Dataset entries
::::

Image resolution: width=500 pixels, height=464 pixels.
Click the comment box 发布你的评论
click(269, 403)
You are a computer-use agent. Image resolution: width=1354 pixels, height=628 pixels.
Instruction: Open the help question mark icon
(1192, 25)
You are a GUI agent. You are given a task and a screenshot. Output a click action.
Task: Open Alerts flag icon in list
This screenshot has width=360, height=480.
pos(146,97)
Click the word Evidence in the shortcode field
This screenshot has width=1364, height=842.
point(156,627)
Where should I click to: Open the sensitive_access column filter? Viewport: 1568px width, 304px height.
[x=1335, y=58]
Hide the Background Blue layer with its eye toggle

::::

> [What to work on] The entries above are to be output exactly as they appear.

> [Final answer]
Image resolution: width=500 pixels, height=464 pixels.
Click the comment box 发布你的评论
click(269, 403)
You are a computer-use agent. Image resolution: width=1354 pixels, height=628 pixels.
Instruction: Open the help question mark icon
(1192, 25)
You are a GUI agent. You are given a task and a screenshot. Output a click action.
Task: Open Alerts flag icon in list
This screenshot has width=360, height=480.
pos(146,97)
Click the word Evidence in the shortcode field
This screenshot has width=1364, height=842.
point(156,627)
Where should I click to: Open the sensitive_access column filter? Viewport: 1568px width, 304px height.
[x=1335, y=58]
Hide the Background Blue layer with its eye toggle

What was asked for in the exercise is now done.